**GIVEN ENTRIES:**
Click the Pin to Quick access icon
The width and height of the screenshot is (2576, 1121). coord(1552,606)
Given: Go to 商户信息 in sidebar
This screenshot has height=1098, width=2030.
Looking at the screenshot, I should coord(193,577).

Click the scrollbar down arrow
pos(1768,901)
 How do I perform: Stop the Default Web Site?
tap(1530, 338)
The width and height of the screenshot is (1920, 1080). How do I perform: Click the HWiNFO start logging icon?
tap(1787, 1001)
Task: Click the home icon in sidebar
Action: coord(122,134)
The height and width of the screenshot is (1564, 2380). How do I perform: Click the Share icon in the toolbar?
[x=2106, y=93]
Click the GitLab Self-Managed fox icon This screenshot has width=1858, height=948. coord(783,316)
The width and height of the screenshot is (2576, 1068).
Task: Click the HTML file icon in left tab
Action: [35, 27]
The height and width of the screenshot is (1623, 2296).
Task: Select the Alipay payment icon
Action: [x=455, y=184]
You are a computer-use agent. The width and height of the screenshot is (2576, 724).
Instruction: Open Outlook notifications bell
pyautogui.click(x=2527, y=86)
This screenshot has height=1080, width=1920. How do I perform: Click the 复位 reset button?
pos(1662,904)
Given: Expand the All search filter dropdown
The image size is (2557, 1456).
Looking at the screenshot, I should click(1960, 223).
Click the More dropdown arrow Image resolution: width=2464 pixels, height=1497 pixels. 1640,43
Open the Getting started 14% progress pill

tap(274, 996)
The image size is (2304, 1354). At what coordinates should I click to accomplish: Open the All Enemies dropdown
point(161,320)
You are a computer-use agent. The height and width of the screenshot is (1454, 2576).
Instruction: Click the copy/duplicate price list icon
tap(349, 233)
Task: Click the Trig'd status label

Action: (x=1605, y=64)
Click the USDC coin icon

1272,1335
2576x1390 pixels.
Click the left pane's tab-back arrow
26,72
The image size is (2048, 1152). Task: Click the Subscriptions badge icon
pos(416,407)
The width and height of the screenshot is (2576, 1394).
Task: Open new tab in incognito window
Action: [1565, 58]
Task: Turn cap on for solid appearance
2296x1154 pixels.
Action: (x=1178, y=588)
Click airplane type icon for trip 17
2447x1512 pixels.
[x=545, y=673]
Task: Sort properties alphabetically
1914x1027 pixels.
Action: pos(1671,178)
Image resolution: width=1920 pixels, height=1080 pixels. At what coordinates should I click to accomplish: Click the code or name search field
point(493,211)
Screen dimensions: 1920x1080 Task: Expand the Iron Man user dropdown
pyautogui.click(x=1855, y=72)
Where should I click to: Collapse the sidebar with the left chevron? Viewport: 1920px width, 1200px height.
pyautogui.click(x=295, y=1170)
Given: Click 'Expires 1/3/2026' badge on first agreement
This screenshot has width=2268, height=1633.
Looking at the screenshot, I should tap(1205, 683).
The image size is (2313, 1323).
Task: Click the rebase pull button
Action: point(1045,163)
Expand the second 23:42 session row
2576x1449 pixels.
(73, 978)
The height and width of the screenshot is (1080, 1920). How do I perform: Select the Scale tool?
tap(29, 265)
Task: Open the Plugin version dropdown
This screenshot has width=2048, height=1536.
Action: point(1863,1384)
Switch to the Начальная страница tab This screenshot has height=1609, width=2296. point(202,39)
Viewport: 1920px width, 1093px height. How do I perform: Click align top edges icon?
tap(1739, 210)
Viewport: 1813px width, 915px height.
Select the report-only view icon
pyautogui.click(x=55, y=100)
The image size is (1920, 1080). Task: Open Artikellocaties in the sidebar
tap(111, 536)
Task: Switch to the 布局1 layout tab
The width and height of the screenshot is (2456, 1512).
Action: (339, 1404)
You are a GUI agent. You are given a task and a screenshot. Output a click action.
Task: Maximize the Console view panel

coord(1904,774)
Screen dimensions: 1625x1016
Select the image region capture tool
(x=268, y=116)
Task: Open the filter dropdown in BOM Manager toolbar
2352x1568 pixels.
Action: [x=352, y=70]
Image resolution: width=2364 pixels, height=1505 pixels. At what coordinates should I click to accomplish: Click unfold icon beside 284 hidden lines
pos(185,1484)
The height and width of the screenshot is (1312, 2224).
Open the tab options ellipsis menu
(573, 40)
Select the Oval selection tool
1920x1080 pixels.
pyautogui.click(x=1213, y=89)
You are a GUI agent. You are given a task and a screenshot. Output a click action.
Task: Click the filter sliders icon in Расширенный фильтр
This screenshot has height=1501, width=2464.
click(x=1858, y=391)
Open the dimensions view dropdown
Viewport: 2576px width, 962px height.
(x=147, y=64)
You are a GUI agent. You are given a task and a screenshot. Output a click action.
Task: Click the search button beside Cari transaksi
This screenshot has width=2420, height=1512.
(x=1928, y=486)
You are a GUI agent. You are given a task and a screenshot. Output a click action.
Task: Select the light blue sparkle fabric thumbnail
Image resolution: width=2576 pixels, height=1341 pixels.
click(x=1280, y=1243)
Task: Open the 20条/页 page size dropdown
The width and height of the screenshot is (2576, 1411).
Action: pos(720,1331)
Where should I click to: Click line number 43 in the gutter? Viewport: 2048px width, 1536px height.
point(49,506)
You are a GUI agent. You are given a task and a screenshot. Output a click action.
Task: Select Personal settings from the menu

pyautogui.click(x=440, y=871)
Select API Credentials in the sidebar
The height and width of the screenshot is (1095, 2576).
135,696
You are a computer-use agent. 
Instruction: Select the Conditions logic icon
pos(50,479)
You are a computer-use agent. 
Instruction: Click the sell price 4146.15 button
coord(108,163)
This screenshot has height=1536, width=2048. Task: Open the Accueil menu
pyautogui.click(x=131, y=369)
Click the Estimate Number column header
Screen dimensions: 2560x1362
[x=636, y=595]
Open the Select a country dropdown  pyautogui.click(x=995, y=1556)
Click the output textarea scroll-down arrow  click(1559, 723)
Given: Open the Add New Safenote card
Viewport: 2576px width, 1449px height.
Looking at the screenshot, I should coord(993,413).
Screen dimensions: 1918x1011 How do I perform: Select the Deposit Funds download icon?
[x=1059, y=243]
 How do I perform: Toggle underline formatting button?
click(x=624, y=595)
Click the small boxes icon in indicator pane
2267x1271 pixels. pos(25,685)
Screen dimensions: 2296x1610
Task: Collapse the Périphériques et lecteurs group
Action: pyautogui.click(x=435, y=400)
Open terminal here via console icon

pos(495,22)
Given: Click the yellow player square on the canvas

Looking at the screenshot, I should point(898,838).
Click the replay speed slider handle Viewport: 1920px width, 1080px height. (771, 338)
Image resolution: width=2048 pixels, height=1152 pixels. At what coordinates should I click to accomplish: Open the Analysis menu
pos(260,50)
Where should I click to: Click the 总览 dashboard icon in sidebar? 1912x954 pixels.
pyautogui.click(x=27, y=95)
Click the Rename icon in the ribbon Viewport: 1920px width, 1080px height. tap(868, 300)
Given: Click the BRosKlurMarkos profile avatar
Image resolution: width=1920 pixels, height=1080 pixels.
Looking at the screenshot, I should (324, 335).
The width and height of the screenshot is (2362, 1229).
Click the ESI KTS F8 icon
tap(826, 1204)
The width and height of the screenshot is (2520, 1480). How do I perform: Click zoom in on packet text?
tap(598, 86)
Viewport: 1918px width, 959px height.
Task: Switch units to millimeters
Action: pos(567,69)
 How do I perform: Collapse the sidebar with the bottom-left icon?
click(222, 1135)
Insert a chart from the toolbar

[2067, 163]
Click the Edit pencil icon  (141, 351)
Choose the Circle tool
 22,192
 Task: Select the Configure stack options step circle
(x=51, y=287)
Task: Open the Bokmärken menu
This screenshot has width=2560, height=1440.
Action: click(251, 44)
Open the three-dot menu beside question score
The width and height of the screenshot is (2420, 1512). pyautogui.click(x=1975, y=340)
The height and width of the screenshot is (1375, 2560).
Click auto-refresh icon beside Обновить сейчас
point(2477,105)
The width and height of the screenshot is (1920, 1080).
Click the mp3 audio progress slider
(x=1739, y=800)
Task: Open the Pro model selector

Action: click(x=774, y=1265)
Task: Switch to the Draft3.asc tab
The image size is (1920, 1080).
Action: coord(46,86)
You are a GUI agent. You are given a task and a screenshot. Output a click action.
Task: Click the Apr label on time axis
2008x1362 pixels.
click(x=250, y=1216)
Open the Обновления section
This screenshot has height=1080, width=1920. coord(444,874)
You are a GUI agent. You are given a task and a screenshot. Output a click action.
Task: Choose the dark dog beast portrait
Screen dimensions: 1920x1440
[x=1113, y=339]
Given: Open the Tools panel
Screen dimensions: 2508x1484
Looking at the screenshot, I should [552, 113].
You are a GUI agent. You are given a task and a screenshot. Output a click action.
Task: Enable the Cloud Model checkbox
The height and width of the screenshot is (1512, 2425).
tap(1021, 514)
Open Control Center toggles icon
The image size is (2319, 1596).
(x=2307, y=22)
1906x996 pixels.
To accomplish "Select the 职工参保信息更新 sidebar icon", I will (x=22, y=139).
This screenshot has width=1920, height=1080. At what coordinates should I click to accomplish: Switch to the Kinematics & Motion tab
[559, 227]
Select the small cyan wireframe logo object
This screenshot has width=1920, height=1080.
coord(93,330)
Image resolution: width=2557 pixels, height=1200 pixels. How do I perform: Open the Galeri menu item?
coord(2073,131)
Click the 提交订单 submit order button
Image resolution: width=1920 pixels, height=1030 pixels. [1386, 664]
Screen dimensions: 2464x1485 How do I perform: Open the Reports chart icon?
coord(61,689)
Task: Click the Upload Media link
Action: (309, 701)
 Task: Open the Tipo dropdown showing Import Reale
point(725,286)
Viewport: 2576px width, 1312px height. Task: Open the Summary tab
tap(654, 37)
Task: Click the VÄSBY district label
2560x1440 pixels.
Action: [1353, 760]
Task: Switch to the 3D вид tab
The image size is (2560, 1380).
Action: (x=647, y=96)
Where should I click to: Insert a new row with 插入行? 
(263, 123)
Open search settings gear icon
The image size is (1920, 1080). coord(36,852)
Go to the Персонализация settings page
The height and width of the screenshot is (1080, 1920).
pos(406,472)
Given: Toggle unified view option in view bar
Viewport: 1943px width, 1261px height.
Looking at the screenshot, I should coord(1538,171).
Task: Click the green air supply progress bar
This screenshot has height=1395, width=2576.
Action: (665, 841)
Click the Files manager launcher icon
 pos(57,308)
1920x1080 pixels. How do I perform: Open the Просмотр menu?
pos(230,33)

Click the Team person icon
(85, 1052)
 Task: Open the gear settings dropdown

**YOUR OBJECTIVE:**
From the records above, transcribe exactly the run of lines that opens with the line holding "Image resolution: width=2557" and closes with the line holding "Task: Switch to the 3D вид tab", both included.

**SOLUTION:**
Image resolution: width=2557 pixels, height=1200 pixels. How do I perform: Open the Galeri menu item?
coord(2073,131)
Click the 提交订单 submit order button
Image resolution: width=1920 pixels, height=1030 pixels. [1386, 664]
Screen dimensions: 2464x1485 How do I perform: Open the Reports chart icon?
coord(61,689)
Task: Click the Upload Media link
Action: (309, 701)
 Task: Open the Tipo dropdown showing Import Reale
point(725,286)
Viewport: 2576px width, 1312px height. Task: Open the Summary tab
tap(654, 37)
Task: Click the VÄSBY district label
2560x1440 pixels.
Action: [1353, 760]
Task: Switch to the 3D вид tab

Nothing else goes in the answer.